> **Directive**
Express the entries between the lines containing "Close the pen toolbar with 关闭" and "Where should I", inclusive, as a JSON list of strings with one string per line and blank lines omitted. Leave the pictures out of the answer.

> **Data section**
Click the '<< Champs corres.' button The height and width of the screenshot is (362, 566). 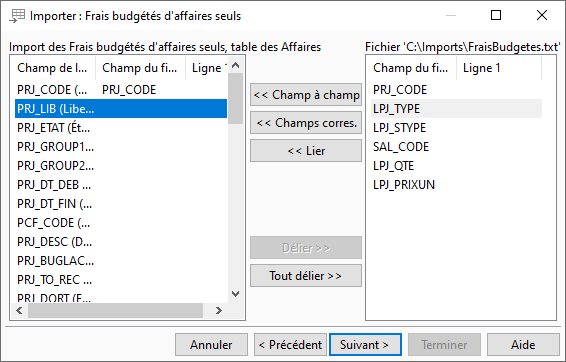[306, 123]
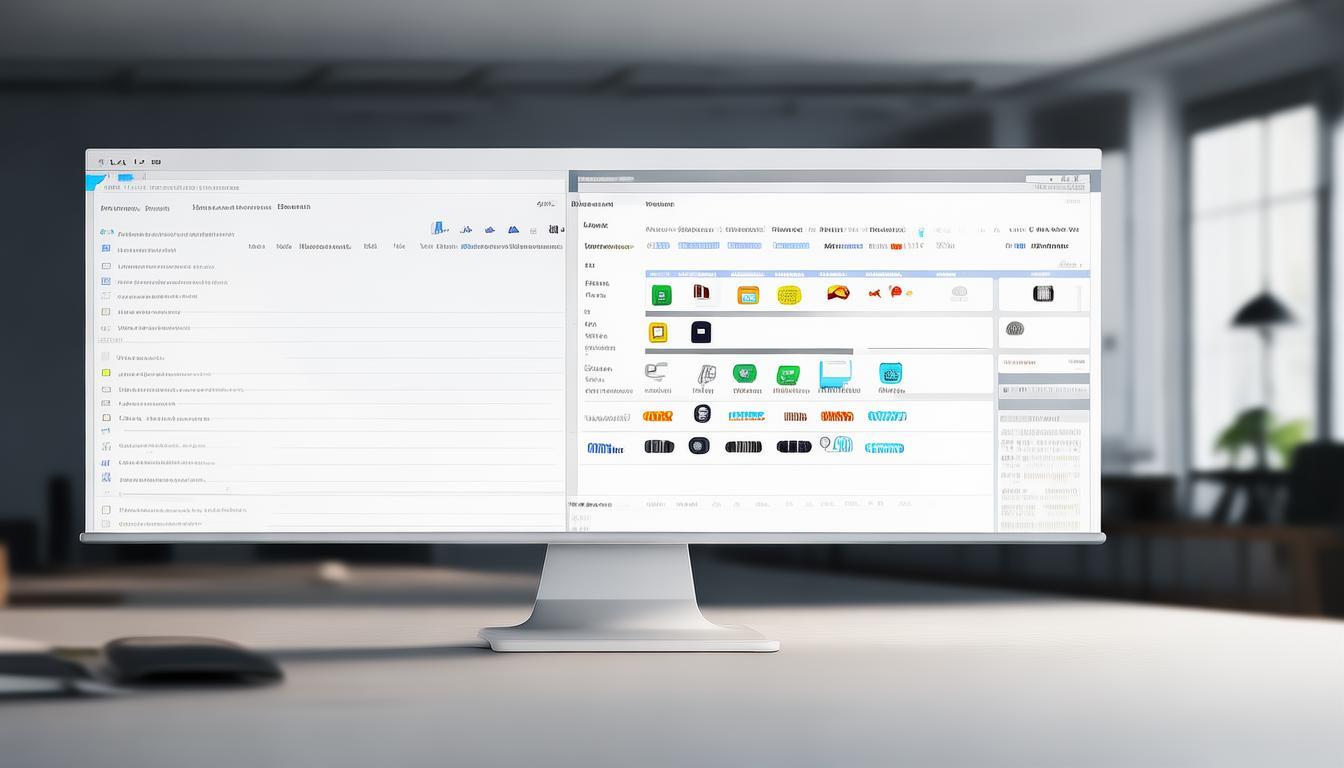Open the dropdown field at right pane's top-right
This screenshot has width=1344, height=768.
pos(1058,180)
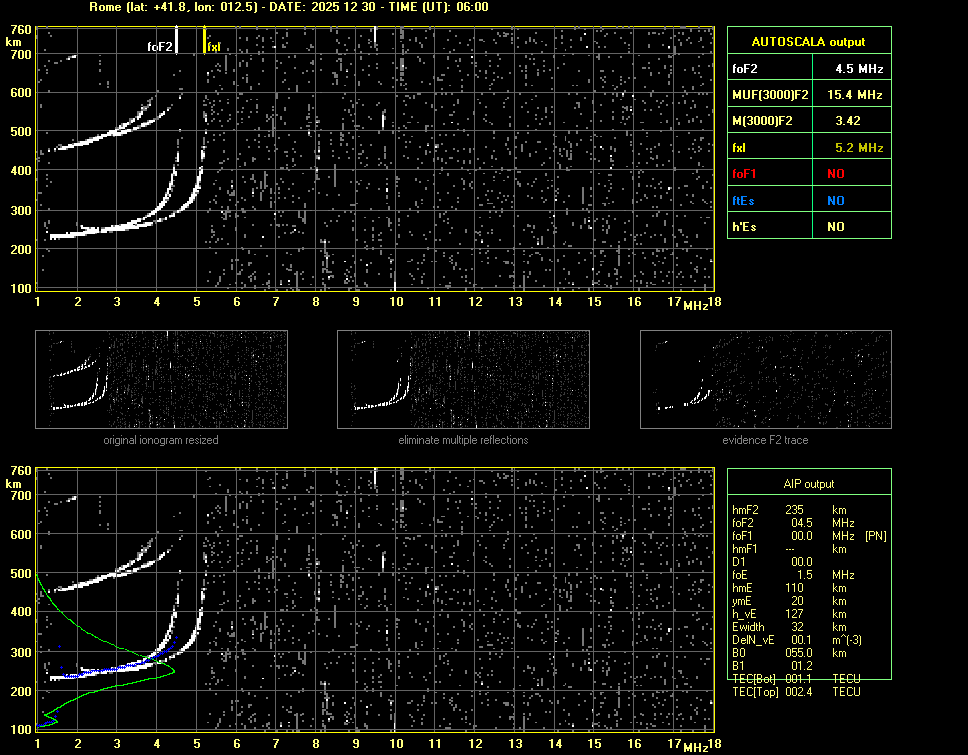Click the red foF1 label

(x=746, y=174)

...

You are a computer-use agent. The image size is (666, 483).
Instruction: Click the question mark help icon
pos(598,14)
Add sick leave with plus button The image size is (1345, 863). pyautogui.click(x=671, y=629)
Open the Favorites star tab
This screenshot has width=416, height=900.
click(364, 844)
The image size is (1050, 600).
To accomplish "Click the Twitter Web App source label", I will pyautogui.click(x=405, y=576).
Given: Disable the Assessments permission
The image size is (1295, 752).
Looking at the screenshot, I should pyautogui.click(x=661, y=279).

* * *

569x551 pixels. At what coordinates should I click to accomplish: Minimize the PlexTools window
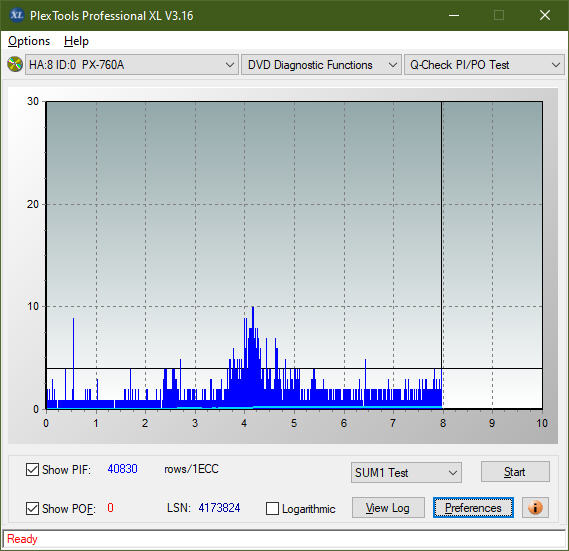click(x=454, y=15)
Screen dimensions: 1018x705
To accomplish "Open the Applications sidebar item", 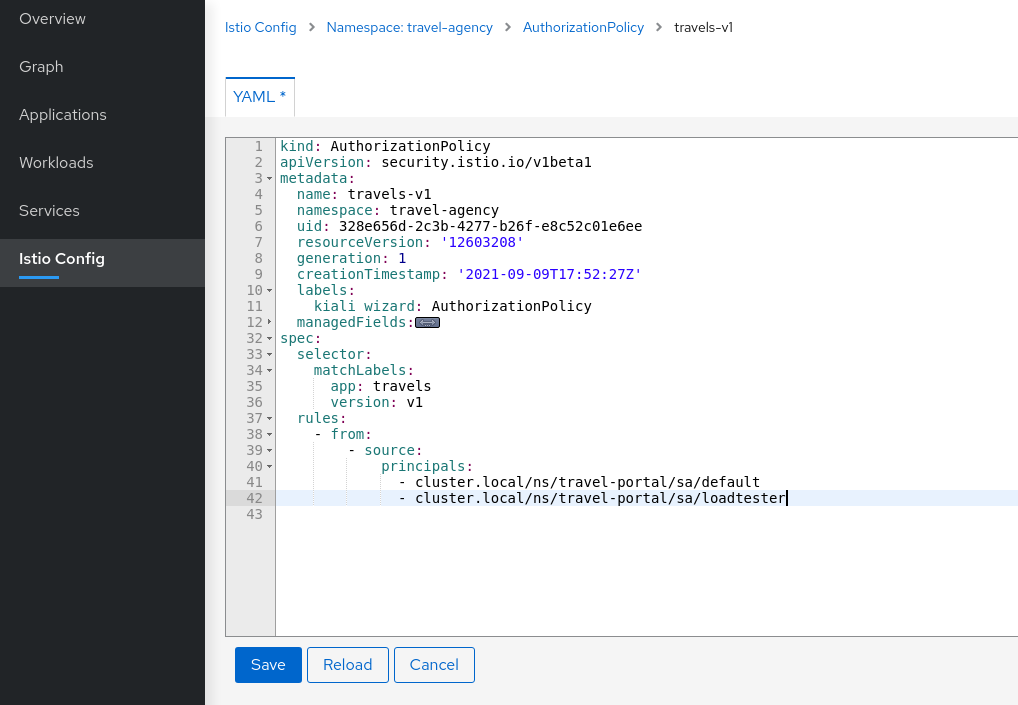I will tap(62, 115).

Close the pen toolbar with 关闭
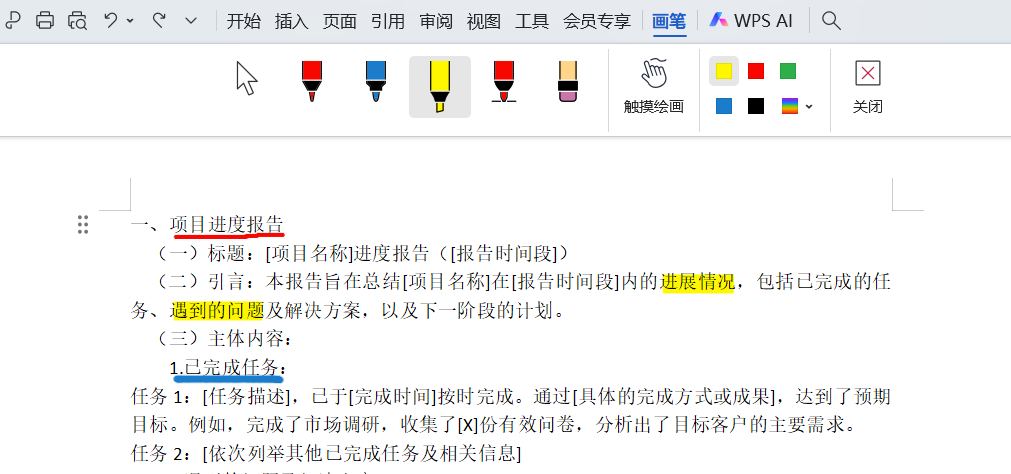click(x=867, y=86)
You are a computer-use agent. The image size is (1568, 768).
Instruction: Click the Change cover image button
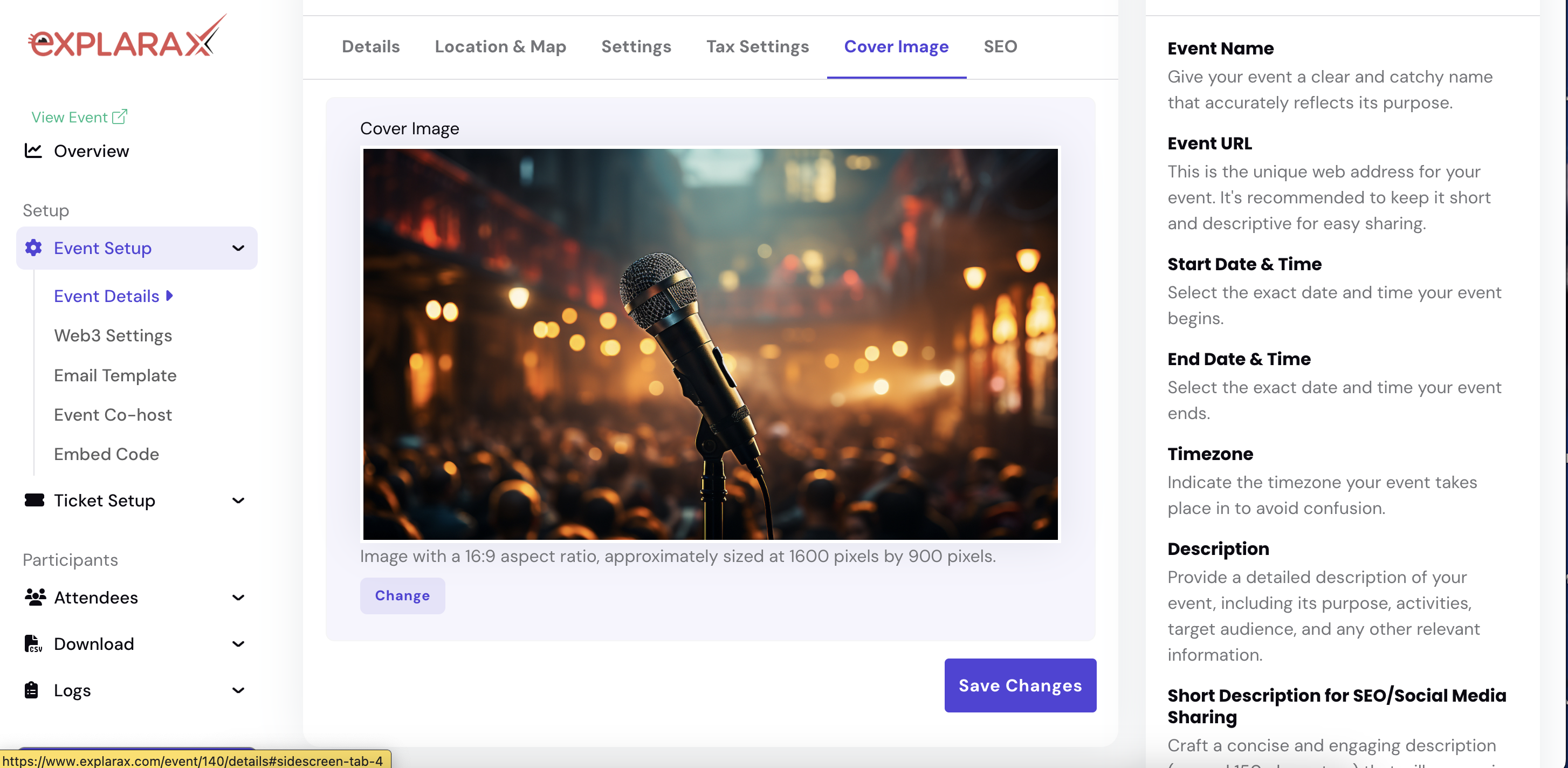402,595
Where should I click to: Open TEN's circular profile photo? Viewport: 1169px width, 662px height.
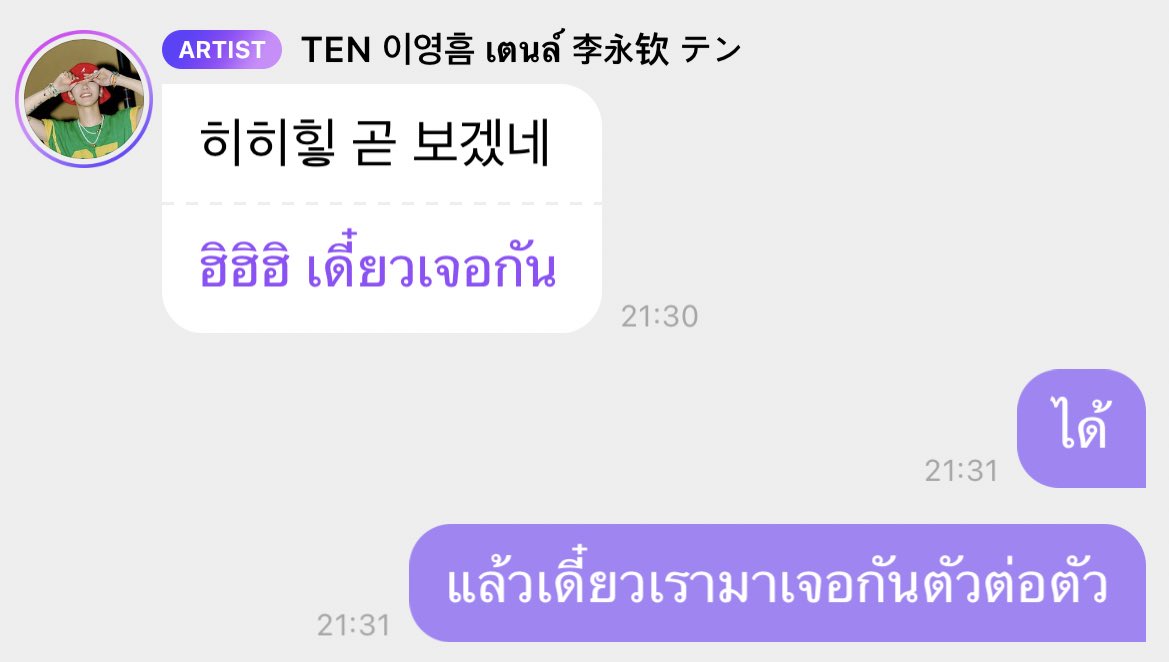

> **Task solution**
[
  "Close the pen toolbar with 关闭",
  "click(x=867, y=86)",
  "You are a computer-use agent. The image size is (1568, 768).",
  "Instruction: Click the Change cover image button",
  "402,595",
  "Where should I click to: Open TEN's circular profile photo? Viewport: 1169px width, 662px height."
]